PyCharm refactoring tool?

Stefan Behnel stefan_ml at behnel.de
Mon Sep 15 16:36:50 EDT 2014


George Silva schrieb am 15.09.2014 um 21:49:
> It's pretty useful. I use it for some time now and I very much like it.
> [...]
> The most powerful for me are the rename refactor and extract. Works like
> charm (no pun intended).

Dito.


> On Mon, Sep 15, 2014 at 4:44 PM, Skip Montanaro <skip at pobox.com> wrote:
>> I started up an instance of PyCharm last Friday. It's mostly just been
>> sitting there like a bump on a log. I set things up to use Emacs as my
>> editor. It seems most of its functionality won't be all that useful. Most
>> of my work is on libraries/platforms - stuff which is not runnable in
>> isolation, so the Run menu doesn't look all that useful.

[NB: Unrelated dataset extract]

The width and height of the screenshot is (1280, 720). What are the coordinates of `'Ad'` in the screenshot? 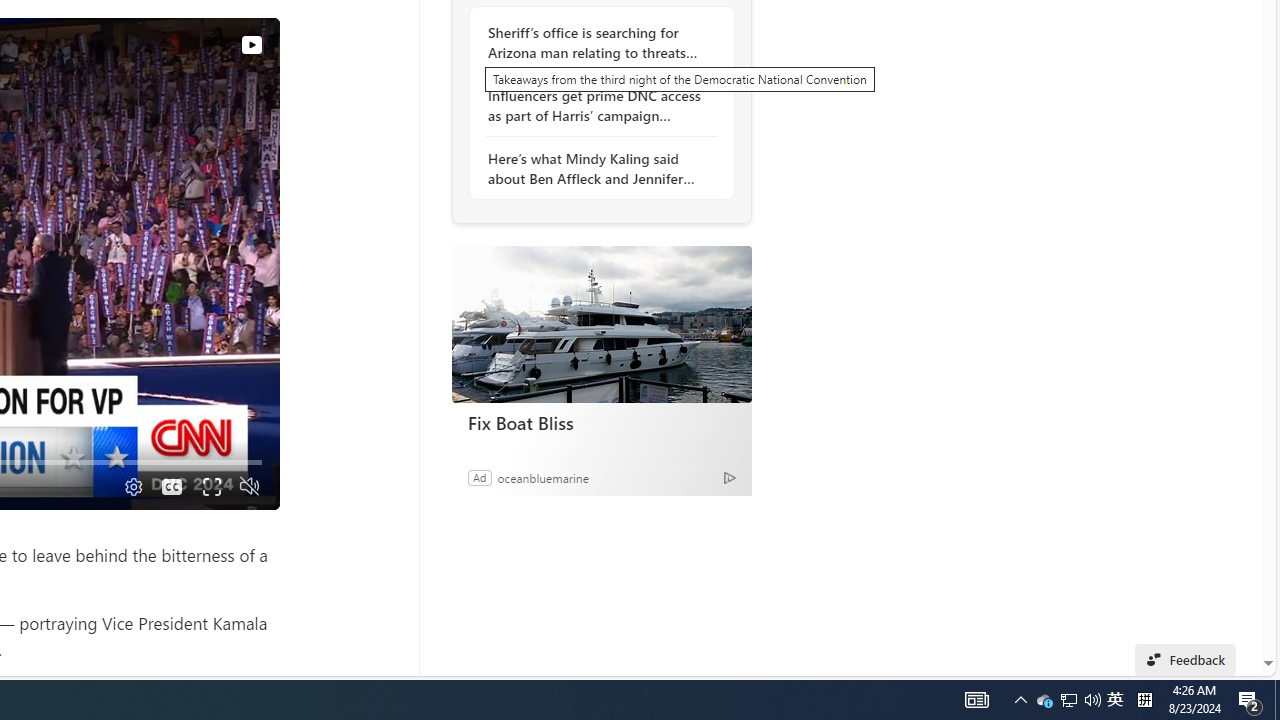 It's located at (478, 477).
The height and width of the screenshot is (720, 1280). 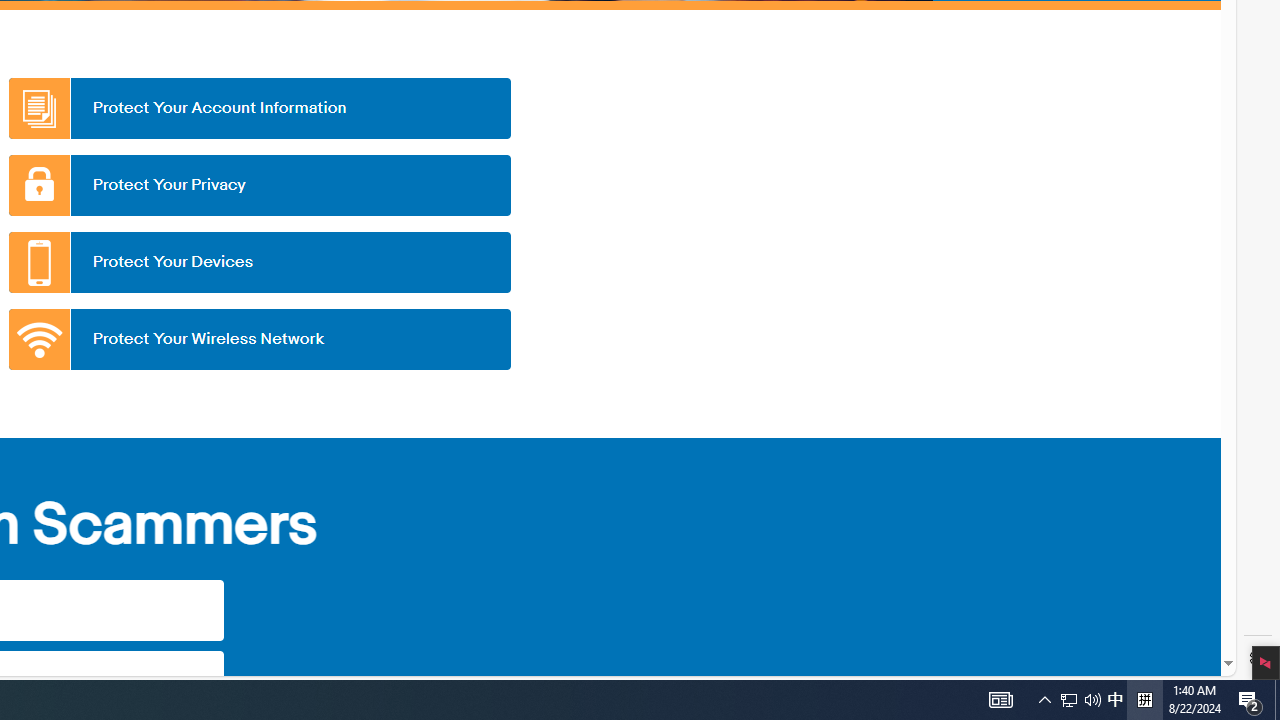 What do you see at coordinates (258, 185) in the screenshot?
I see `'Protect Your Privacy'` at bounding box center [258, 185].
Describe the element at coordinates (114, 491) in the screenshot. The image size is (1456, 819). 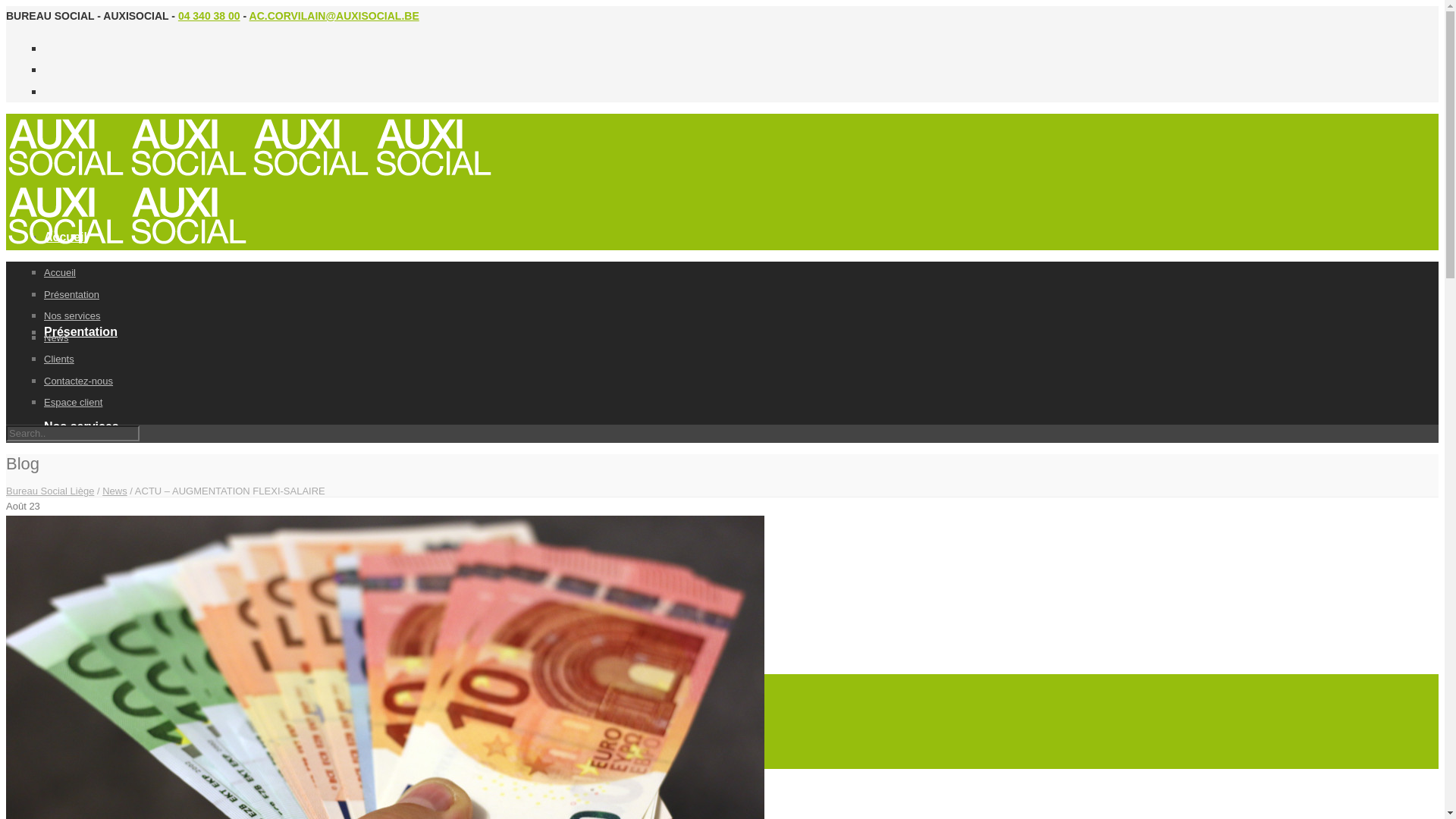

I also do most exec stuff on the command line - it needs to work there
anyway, so the additional config in PyCharm is really something on top that
I often don't do. However, running stuff within PyCharm can still be really
handy because it integrates very nicely with py.test and other test
runners. You get nice visual feedback for your tests, can rerun failing
tests with one click, can visually debug problems, get coverage analysis
for free, etc. It's all very nicely integrated.